■ Task statement: Extract, unchanged, each line of the listing below from its first line through the line that contains "Screen dimensions: 759x379", inclusive, and nothing else.

■ The data:
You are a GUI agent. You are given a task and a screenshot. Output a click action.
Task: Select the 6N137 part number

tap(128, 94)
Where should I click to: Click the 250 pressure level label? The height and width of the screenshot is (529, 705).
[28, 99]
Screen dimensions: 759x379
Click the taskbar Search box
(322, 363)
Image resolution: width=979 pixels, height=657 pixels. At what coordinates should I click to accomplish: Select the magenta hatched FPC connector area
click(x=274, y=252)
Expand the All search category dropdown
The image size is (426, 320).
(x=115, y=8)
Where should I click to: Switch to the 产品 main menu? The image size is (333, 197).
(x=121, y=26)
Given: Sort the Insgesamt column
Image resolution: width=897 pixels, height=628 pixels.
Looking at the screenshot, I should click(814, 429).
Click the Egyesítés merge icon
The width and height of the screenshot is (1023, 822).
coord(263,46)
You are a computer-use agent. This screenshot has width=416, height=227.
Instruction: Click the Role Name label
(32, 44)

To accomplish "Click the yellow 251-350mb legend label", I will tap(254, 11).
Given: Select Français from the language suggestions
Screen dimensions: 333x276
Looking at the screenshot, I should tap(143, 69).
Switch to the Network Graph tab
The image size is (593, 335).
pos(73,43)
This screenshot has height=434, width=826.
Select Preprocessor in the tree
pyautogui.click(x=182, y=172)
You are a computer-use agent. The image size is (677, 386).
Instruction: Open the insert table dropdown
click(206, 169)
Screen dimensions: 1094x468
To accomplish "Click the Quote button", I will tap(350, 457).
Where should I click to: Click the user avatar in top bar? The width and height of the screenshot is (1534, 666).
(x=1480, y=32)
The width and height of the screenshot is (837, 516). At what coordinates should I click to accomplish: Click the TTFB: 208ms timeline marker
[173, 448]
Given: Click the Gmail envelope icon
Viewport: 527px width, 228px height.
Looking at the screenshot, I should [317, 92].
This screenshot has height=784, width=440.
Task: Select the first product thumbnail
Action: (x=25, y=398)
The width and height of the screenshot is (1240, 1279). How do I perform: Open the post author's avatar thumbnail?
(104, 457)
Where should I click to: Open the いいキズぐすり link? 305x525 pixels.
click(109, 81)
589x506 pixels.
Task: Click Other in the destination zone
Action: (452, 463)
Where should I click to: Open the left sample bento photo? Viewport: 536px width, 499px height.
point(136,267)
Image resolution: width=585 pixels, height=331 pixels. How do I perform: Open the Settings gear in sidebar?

■ Exercise answer:
You are a GUI agent. You are given a task and a screenshot. Output a click action.
Task: Select the 6N137 part number

tap(128, 94)
Where should I click to: Click the 250 pressure level label? The height and width of the screenshot is (529, 705).
[28, 99]
Screen dimensions: 759x379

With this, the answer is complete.